### Task description:
Repeat the lines of the records character for character, beginning with the line containing "The width and" and continuing through the line containing "Action: (486, 369)". Leave out the pictures.

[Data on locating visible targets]
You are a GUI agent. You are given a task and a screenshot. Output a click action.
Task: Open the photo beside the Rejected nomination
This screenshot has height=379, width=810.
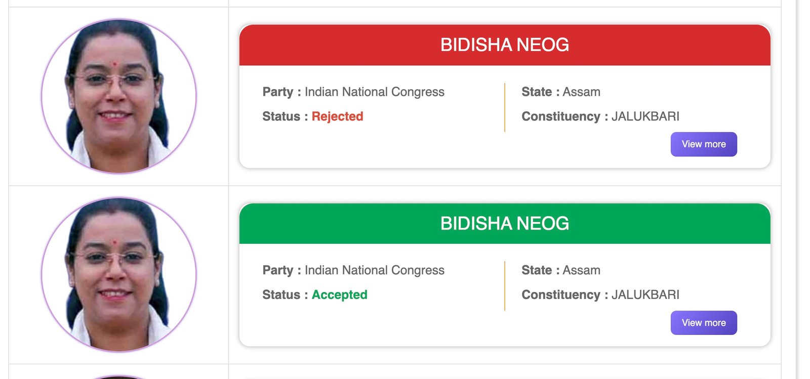(x=118, y=96)
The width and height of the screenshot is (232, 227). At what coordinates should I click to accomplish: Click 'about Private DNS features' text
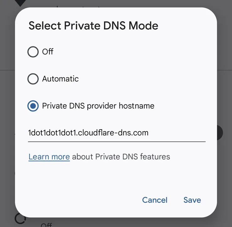121,157
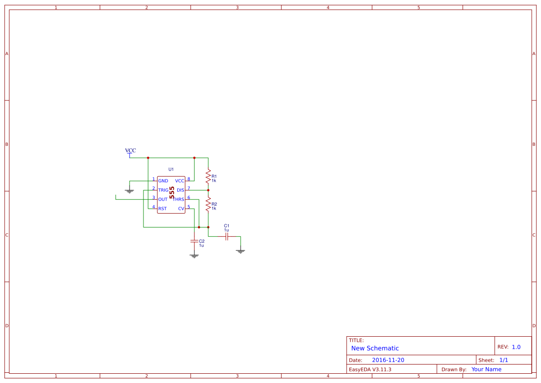This screenshot has height=383, width=541.
Task: Click the Drawn By Your Name text
Action: (486, 369)

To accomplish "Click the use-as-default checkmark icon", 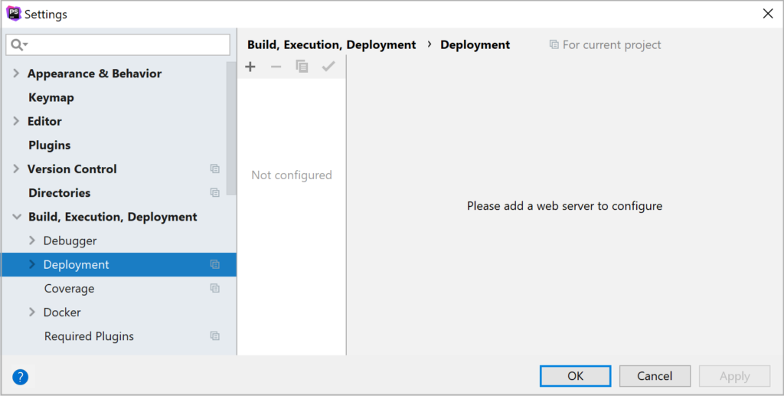I will click(328, 67).
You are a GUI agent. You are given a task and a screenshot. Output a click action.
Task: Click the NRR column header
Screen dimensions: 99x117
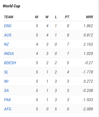(x=89, y=17)
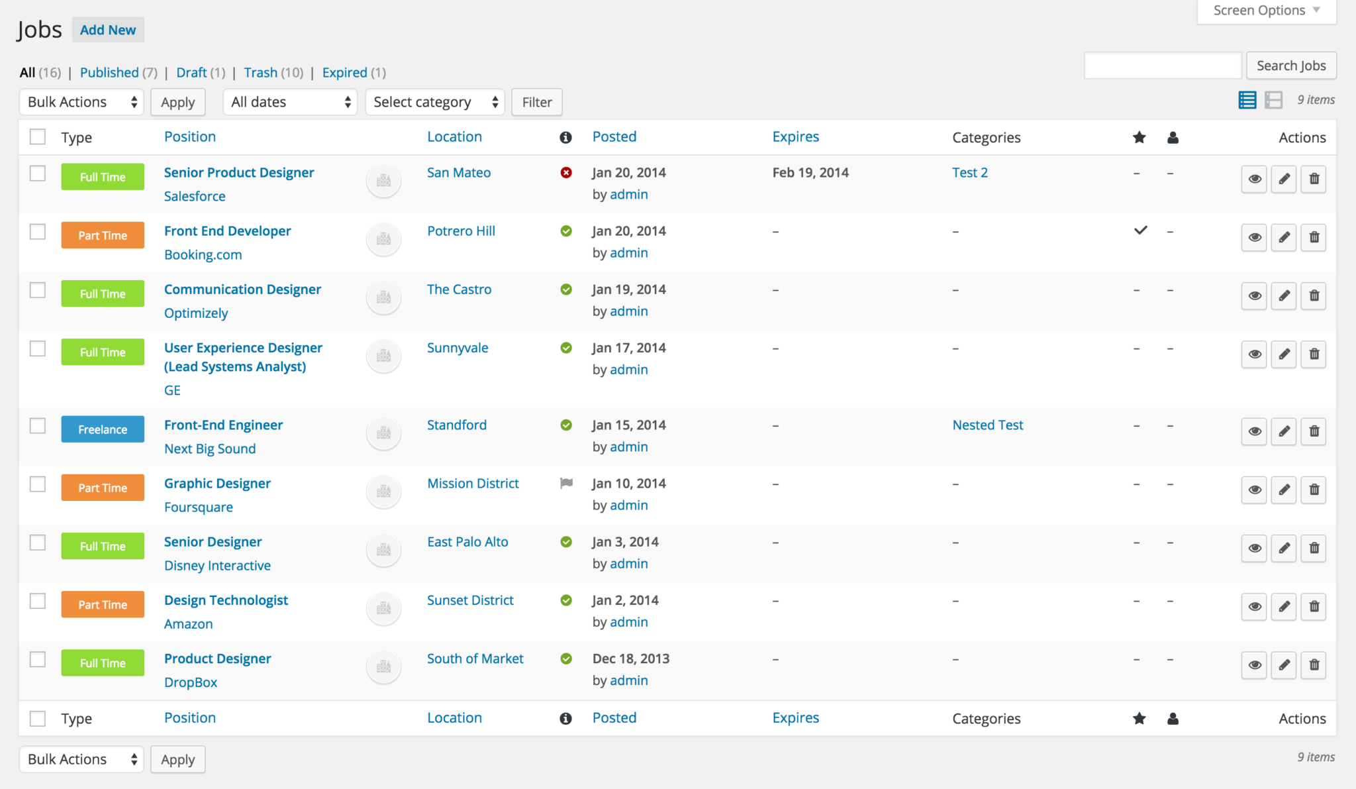Switch to excerpt view mode
The image size is (1356, 789).
(x=1273, y=99)
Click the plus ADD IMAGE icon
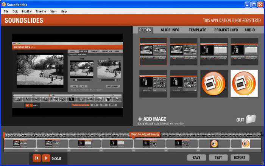Image resolution: width=265 pixels, height=166 pixels. pos(140,119)

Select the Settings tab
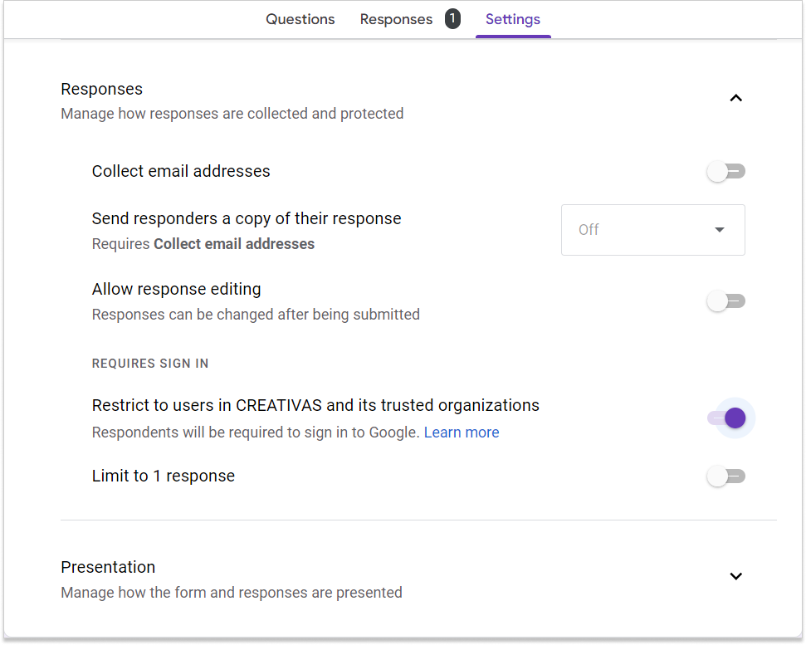512,19
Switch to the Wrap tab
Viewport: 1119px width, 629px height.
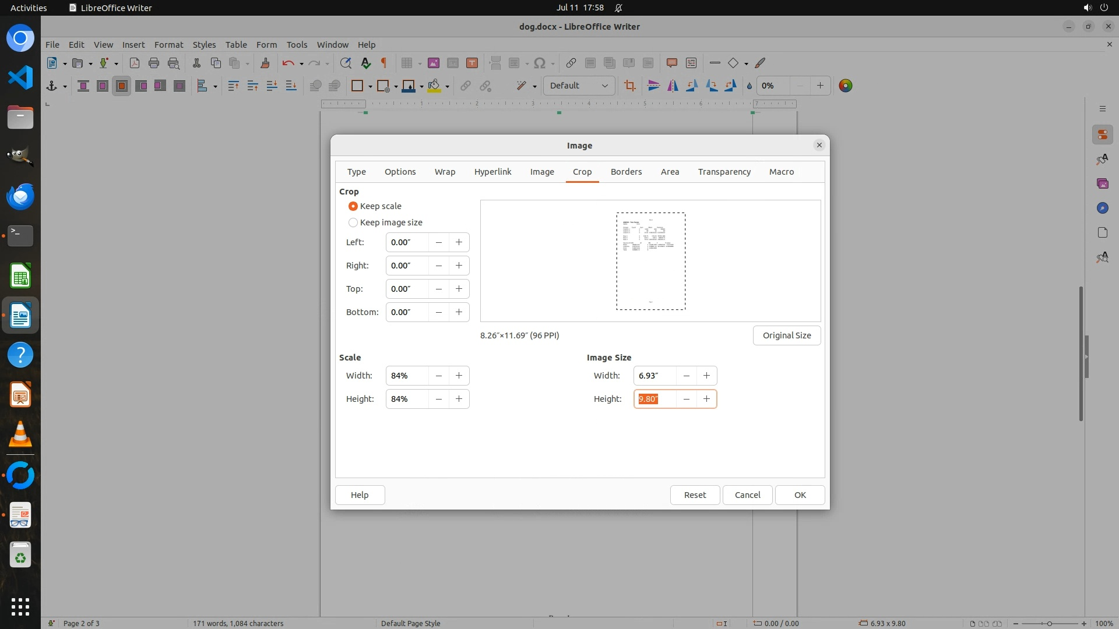(x=445, y=172)
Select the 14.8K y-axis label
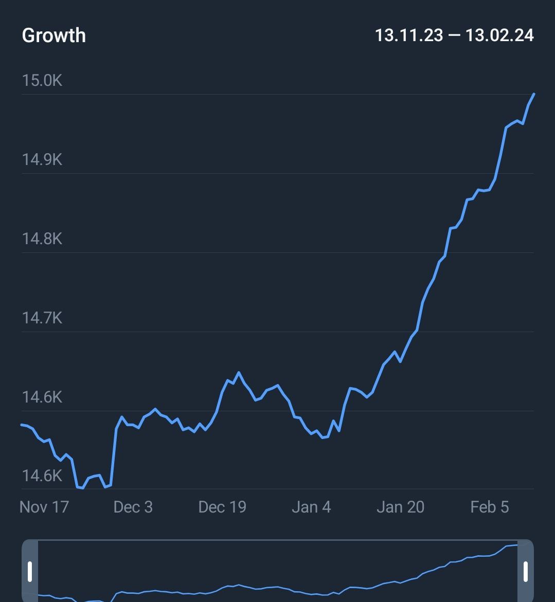This screenshot has height=602, width=555. (42, 239)
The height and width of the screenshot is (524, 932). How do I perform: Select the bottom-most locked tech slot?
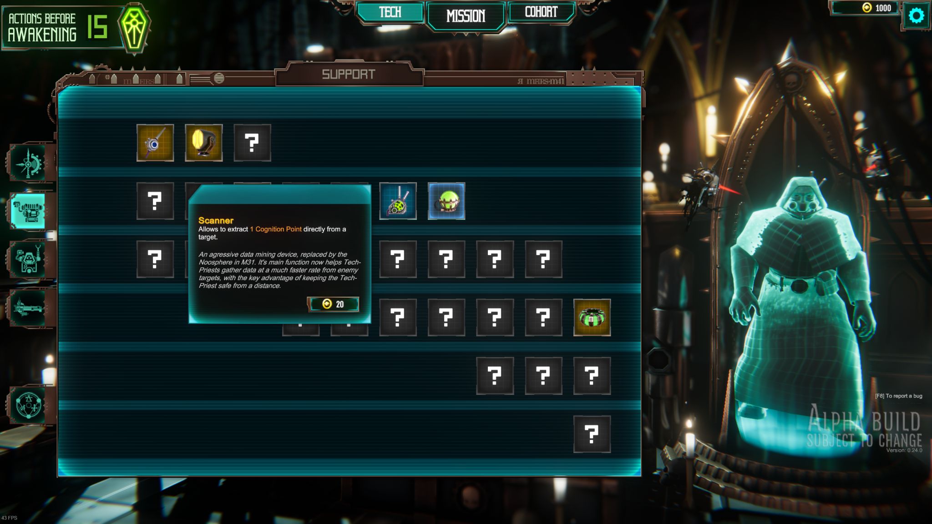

### Response below:
The width and height of the screenshot is (232, 227). At what coordinates should I click to accomplish: Click 'about Private DNS features' text
121,157
This screenshot has height=383, width=541.
Task: Click the Drawn By Your Name text
Action: (486, 369)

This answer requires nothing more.